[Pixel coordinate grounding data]

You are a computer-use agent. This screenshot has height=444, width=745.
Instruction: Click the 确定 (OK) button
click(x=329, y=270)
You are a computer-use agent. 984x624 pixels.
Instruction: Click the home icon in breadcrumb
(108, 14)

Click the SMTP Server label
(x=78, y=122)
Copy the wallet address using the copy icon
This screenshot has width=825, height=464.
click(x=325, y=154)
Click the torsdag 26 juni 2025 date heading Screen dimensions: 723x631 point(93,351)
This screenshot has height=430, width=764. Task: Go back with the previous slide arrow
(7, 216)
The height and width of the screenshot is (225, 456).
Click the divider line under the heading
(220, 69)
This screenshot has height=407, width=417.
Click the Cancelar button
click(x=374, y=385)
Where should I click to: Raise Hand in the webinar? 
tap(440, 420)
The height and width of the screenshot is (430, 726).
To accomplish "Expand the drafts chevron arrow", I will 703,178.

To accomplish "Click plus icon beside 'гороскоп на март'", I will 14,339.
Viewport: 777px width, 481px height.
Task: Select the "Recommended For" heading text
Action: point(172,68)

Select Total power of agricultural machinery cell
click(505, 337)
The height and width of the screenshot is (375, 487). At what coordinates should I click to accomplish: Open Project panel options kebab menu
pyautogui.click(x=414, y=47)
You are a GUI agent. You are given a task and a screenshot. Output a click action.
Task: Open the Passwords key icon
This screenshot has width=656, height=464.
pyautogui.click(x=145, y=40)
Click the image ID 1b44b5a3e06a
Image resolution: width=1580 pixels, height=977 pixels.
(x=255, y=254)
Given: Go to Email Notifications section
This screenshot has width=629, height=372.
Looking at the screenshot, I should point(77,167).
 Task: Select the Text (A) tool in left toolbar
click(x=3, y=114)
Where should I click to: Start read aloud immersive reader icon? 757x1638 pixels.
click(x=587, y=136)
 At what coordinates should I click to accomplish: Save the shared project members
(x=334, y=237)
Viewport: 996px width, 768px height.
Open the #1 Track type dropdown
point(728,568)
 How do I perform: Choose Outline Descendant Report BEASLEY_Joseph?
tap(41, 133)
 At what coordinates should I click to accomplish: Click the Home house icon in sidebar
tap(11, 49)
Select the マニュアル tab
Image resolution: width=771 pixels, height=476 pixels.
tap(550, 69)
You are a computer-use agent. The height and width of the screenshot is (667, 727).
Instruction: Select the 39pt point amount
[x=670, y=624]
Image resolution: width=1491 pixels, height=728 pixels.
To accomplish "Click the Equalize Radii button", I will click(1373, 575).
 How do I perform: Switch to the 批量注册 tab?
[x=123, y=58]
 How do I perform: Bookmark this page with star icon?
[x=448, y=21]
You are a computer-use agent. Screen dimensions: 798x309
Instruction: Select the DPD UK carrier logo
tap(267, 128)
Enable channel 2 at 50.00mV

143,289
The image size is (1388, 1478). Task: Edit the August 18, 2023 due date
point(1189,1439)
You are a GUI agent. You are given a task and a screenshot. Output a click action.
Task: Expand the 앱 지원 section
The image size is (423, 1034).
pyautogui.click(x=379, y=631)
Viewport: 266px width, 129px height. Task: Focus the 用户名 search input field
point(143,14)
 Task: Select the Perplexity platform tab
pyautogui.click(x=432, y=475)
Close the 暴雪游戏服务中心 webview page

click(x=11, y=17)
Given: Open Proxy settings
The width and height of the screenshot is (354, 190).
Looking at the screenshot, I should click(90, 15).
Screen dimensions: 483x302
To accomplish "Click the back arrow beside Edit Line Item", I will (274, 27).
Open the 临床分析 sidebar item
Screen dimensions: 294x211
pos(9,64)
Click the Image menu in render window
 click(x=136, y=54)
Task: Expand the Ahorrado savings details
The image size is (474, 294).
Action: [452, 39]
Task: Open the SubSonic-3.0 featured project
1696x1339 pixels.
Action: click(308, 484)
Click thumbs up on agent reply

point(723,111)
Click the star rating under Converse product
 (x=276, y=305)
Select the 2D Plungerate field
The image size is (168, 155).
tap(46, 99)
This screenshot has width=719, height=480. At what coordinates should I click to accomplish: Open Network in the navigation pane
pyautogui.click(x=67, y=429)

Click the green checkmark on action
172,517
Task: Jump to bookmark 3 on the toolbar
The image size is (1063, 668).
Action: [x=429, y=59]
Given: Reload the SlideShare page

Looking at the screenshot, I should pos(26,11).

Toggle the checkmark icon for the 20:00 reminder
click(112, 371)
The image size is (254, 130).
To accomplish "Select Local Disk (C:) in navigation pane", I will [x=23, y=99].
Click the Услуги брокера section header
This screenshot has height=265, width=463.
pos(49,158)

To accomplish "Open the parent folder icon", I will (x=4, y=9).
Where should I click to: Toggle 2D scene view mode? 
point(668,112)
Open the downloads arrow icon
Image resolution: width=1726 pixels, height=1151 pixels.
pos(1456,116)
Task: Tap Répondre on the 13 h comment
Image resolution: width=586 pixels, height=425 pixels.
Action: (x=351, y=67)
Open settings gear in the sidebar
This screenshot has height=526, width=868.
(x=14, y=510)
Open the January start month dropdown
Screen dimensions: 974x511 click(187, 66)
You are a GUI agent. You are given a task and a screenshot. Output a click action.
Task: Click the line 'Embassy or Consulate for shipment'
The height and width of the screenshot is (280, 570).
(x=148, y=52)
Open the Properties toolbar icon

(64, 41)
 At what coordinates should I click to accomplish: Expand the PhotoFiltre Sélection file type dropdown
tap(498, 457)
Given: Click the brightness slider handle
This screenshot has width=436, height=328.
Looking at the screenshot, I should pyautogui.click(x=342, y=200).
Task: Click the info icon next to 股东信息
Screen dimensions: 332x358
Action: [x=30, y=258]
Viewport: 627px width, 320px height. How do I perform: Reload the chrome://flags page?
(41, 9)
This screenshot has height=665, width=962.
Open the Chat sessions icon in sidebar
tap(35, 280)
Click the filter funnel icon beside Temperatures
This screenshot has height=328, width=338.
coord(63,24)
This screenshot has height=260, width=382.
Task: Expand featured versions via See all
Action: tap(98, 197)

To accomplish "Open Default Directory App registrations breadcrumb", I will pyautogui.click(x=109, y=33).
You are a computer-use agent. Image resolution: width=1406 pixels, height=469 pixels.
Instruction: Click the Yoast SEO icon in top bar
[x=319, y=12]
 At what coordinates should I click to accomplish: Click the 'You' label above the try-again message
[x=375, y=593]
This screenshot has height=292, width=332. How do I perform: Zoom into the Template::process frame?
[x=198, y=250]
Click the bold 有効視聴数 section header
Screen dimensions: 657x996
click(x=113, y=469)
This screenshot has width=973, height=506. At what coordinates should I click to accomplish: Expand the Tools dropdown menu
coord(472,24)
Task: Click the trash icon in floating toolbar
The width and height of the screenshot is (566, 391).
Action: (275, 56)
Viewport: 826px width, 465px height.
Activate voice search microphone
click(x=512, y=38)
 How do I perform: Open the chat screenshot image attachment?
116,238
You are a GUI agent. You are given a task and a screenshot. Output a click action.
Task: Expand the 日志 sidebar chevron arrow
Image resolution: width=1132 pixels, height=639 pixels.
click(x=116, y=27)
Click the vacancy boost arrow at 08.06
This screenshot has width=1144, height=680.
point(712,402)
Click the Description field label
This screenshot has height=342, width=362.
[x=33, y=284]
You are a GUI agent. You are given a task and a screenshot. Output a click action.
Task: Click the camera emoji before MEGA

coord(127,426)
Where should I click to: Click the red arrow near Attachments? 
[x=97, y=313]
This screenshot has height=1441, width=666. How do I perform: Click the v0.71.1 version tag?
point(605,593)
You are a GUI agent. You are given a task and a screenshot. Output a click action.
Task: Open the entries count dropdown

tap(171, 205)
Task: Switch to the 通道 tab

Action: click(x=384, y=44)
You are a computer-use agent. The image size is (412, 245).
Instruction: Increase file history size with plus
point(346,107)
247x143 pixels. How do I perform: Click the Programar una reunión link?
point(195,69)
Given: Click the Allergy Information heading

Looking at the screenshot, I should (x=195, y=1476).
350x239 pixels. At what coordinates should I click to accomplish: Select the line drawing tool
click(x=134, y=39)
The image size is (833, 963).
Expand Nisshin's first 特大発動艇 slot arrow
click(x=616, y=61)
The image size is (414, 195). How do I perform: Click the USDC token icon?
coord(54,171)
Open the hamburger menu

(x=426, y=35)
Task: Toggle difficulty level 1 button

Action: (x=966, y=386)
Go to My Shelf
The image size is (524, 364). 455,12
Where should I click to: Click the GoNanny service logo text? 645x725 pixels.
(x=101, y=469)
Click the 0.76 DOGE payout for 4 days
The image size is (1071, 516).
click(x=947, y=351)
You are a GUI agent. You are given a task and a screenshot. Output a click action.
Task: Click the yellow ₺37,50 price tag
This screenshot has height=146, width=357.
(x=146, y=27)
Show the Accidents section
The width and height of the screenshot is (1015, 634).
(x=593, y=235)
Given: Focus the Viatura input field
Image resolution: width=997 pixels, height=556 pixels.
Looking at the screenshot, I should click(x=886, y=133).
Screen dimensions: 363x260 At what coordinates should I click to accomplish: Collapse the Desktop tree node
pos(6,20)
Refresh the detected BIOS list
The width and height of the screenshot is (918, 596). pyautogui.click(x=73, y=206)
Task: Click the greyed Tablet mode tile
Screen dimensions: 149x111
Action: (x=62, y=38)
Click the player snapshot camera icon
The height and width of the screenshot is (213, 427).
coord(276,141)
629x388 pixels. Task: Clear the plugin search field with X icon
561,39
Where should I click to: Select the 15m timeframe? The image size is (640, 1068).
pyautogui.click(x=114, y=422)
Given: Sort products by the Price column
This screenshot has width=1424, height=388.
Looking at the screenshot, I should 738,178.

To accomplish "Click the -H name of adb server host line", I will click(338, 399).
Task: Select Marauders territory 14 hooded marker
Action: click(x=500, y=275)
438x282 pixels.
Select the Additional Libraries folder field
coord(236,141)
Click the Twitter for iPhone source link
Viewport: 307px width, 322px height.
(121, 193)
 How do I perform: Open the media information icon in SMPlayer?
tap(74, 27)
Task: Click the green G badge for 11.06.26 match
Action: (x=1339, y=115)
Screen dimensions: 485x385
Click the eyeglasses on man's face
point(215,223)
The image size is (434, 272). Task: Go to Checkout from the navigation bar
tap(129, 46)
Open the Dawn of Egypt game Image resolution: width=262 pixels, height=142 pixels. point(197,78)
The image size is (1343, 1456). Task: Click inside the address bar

> _What is needed_: Looking at the records above, how many lines have the word "computer" in them? State the number only.

> _Exercise result_: 6